Con l’articolo 11 così com’è si finisce per perdere, allora, un istituto, quello del tirocinio che, se ben utilizzato, è una modalità per aiutare concretamente chi cerca il lavoro mediante i “canali ufficiali”, in particolare i servizi pubblici per il lavoro, proprio mentre i morsi della crisi economica e la flessibilizzazione dei licenziamenti rischiano di estendere notevolmente i soggetti che saranno costretti a ripiazzarsi nel mercato del lavoro.

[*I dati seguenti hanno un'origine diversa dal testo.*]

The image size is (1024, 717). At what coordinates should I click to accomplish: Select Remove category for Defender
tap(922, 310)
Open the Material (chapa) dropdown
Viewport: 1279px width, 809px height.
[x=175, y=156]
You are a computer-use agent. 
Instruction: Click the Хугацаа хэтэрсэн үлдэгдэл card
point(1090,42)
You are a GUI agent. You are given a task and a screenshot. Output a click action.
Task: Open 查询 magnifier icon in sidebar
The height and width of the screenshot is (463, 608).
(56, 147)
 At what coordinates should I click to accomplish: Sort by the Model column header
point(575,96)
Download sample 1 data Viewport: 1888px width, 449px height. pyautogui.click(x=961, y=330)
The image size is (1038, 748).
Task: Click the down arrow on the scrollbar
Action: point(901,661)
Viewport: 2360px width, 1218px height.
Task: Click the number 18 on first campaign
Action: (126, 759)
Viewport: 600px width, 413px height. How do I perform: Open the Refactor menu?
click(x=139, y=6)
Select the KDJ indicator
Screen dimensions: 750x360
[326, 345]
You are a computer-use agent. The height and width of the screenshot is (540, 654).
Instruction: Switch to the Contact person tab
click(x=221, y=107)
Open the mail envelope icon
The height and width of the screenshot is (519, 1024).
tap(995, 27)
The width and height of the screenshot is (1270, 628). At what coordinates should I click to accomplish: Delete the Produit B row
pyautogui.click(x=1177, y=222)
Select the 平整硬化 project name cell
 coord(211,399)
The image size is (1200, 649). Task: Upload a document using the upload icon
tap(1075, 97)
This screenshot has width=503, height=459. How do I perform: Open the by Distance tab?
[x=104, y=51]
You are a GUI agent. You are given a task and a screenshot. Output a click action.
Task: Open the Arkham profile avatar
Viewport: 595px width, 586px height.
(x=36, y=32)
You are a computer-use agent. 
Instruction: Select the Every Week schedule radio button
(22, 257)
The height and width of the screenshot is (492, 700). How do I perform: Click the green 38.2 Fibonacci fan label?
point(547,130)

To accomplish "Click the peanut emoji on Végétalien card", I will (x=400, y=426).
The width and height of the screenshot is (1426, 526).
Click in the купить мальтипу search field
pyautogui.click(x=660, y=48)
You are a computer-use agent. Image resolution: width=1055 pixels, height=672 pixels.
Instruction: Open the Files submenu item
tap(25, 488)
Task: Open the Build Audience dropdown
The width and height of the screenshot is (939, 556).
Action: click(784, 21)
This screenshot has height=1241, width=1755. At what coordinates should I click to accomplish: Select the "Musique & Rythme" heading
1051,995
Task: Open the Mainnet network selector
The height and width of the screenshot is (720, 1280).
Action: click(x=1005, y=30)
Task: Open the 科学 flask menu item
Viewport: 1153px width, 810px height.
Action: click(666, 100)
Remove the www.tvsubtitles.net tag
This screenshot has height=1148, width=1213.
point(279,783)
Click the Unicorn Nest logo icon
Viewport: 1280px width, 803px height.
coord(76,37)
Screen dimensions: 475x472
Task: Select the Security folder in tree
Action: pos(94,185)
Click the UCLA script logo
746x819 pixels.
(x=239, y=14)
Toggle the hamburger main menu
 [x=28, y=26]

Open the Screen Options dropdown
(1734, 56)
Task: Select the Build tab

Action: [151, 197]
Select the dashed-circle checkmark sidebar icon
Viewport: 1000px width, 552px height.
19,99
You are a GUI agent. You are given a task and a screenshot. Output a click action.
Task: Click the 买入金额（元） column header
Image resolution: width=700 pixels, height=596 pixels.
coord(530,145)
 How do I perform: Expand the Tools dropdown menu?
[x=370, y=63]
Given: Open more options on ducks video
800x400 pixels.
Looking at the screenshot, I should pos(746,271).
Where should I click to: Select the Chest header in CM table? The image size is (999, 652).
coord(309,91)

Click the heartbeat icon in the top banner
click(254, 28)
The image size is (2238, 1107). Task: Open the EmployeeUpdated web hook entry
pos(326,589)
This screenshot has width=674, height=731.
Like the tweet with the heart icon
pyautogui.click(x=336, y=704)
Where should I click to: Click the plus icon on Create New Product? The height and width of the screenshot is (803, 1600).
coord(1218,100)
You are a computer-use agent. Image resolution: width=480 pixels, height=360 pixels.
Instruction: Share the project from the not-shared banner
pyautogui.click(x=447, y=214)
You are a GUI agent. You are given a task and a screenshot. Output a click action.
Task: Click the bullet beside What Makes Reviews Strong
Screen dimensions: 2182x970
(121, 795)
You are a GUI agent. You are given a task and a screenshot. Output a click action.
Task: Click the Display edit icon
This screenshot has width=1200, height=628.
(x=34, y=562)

Che il legislatore abbia agito di fretta, lo testimonia la circostanza che sempre l’articolo 11 esclude dalle restrizioni i tirocini formativi e di orientamento promossi in favore di disabili, invalidi fisici, psichici e sensoriali, soggetti in trattamento psichiatrico, tossicodipendenti, alcolisti condannati ammessi a misure alternative di detenzione. Evidentemente, si è tenuto conto delle specifiche debolezze di queste categorie, meritevoli di strumenti per la ricerca di lavoro i più ampi possibili. Ma, le fasce deboli di lavoratori sono, purtroppo, ben più estese, tali da richiedere un serio ripensamento della disposizione.